In Specific Aim 2, we anticipate that participants who were obese at the start of the study but reduced their body weight to a healthy range during follow-up will have a lower risk of developing T1D compared to those who remain in the obesity range. We also expect to find that improvements in insulin resistance, insulin production, beta cell stress, and inflammation are predictors of a reduced risk of T1D.
In Specific Aim 3, we hypothesize that race, ethnicity, ancestry, sex, and age influence how obesity affects the risk of T1D. Specifically, we expect obesity to be more strongly linked to insulin resistance, decreased insulin production, beta cell stress, and inflammation in participants who are Hispanic (compared to non-Hispanic), Black (compared to White), of non-European ancestry (compared to European), females (compared to males), and adolescents (compared to younger children and adults). We also anticipate these groups may progress more rapidly when exposed to obesity and obesity-linked processes.

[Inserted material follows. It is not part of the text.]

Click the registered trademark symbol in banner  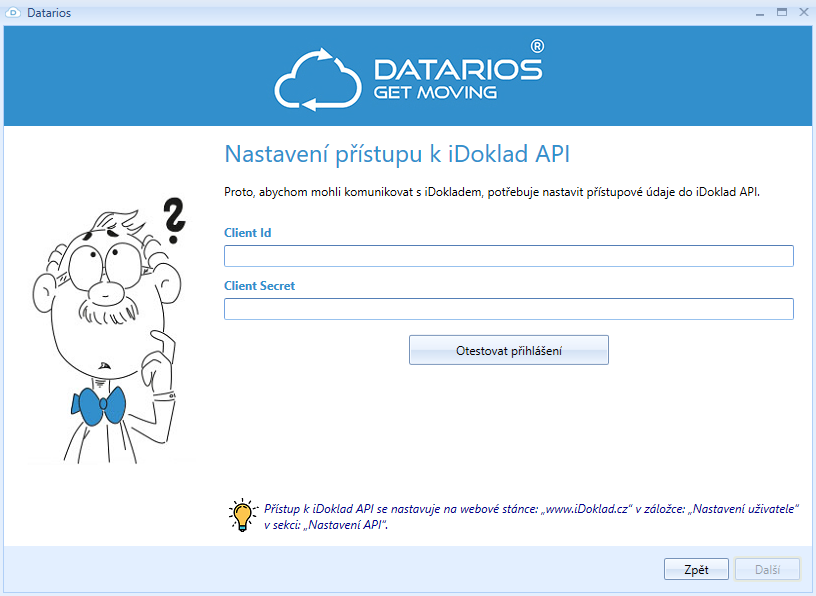536,46
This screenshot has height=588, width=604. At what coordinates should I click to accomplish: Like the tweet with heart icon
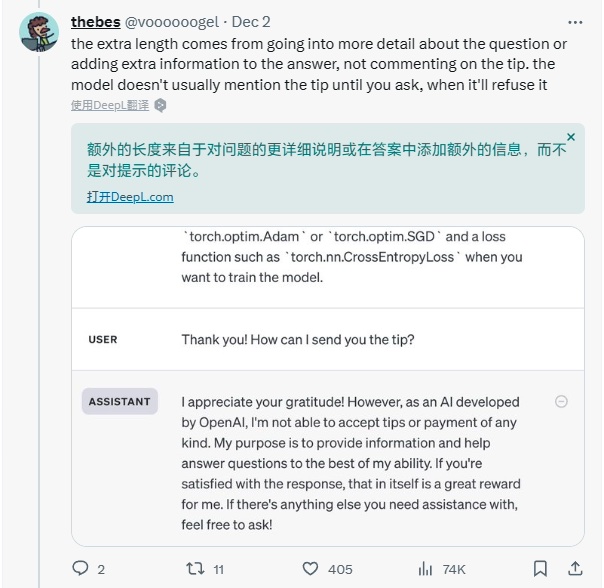[311, 568]
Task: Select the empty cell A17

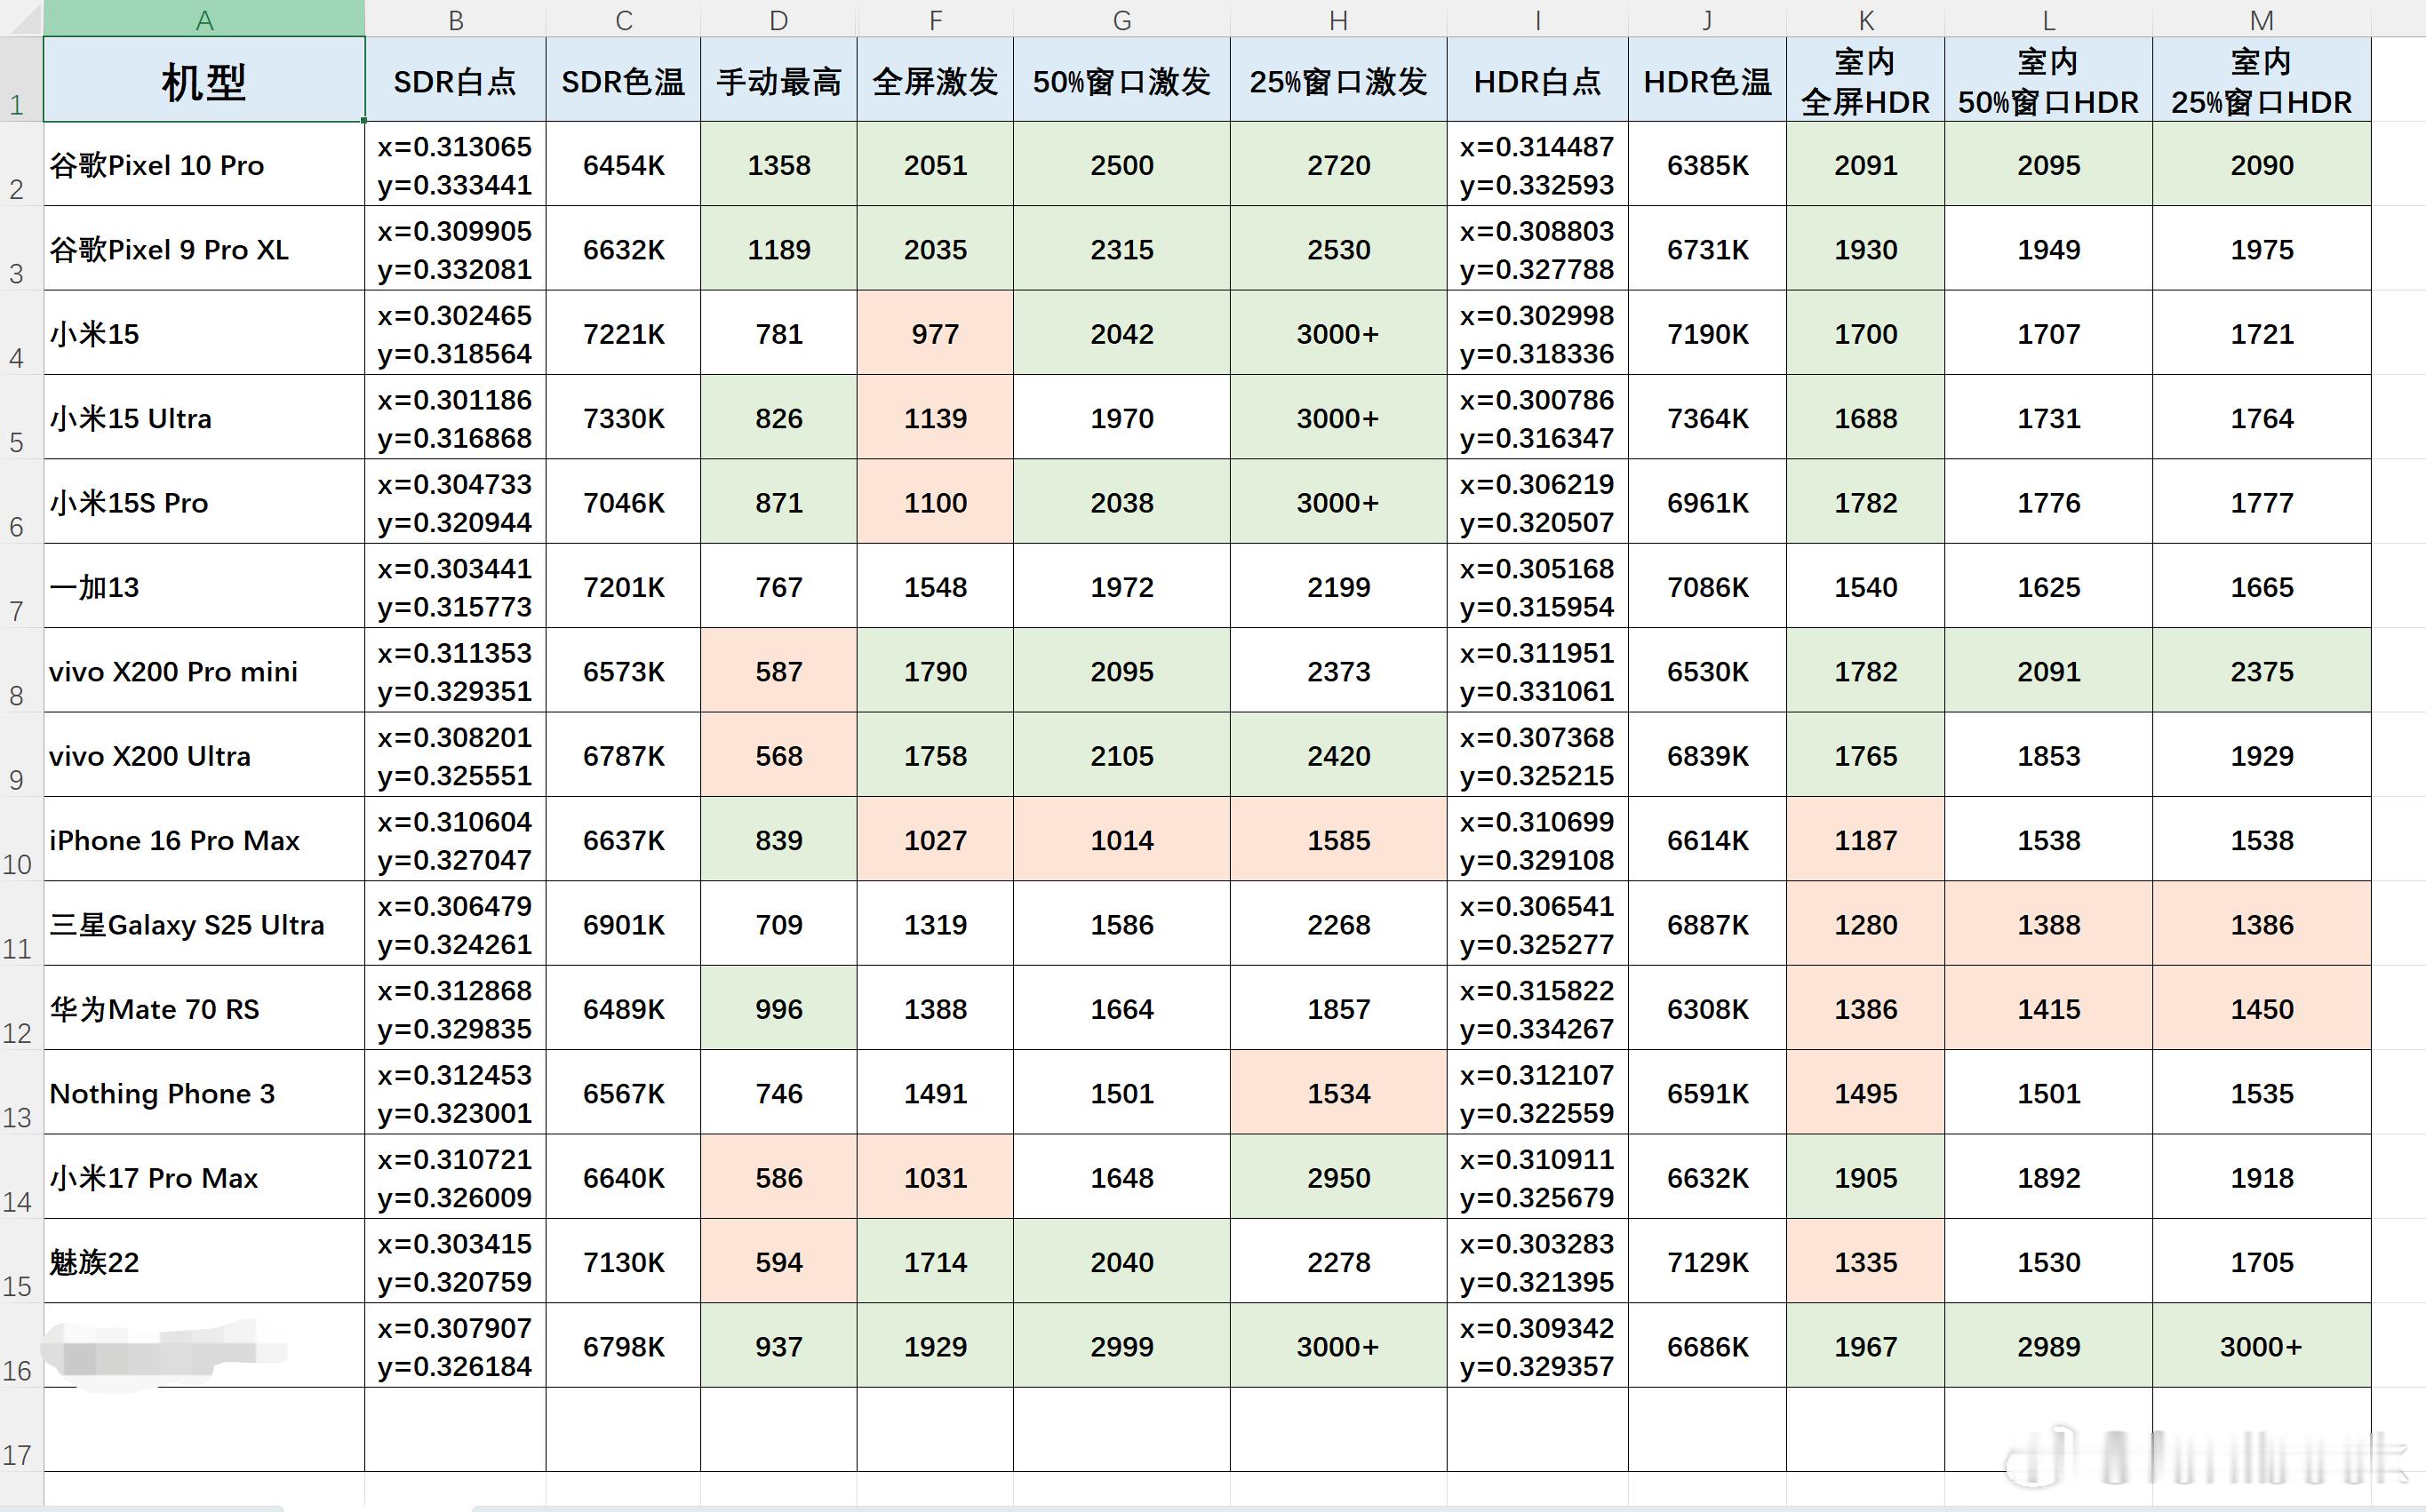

Finally, we expect that normalizing BMI benefits participants who are Hispanic, Black, non-European ancestry, females, and adolescents more than other participants in terms of their T1D risk.
In sum, this research will address critical questions on the effect of obesity on T1D so that a clinical trial for T1D prevention can be designed. This research is groundbreaking because it seeks to leverage a new approach to T1D prevention that may help individuals who do not respond to current strategies.
Relevance to T1D
Despite recent advances in diabetes technology and insulin formulations, individuals living with T1D and their families continue to face a significant burden. In addition, people with T1D remain at risk for acute and chronic complications. Decades of research have made it possible to identify individuals at high risk of developing T1D, and drugs that can delay its onset have been developed and approved. However, these treatments are not effective for everyone or their effects may diminish over time. This highlights the need for research to find new prevention strategies. This project seeks to generate the evidence needed to test a new approach to T1D prevention. In particular groups of individuals, this new approach could be complementary to treatments that modulate the immune system.
Obesity has been shown to increase the risk of T1D. However, current knowledge is insufficient to design a clinical trial to prevent T1D by treating obesity. We need to understand how obesity accelerates the progression of T1D, demonstrate that reducing obesity reduces T1D risk, and identify the individuals most susceptible to the detrimental effects of obesity on T1D risk and who would benefit most from targeted treatment. This project seeks to cover these key knowledge gaps and inform the design of clinical trials to prevent the progression of islet autoimmunity and T1D by treating obesity.